* [ASSIGNMENT]: Every entry is to be reproduced word for word, but the images are not.

* [GIVEN RECORDS]:
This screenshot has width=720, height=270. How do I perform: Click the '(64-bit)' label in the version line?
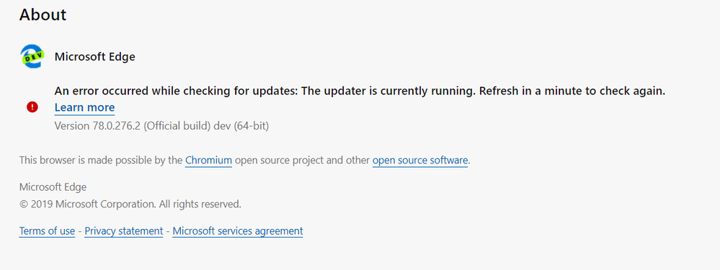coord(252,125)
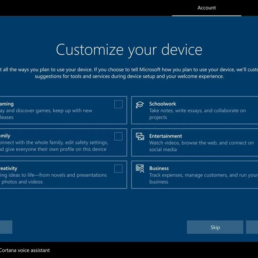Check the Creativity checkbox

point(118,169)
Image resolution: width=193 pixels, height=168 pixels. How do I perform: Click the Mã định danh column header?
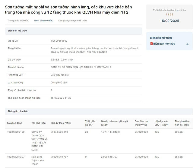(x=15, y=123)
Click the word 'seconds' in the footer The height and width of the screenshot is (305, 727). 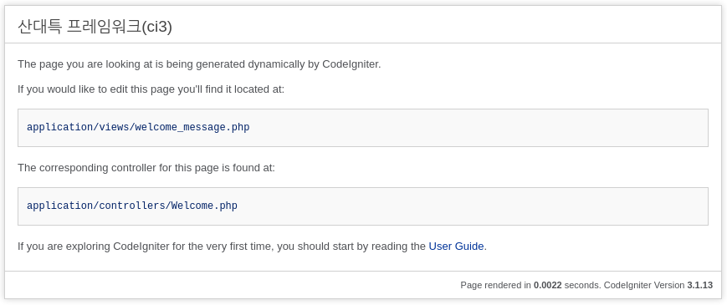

* [ANSWER FOR THIS EXERCISE]:
This screenshot has width=720, height=270. How do I perform: Click the '(64-bit)' label in the version line?
coord(252,125)
Check the Creativity checkbox

point(118,169)
Image resolution: width=193 pixels, height=168 pixels. How do I perform: Click the Mã định danh column header?
(x=15, y=123)
Click the word 'seconds' in the footer The height and width of the screenshot is (305, 727). 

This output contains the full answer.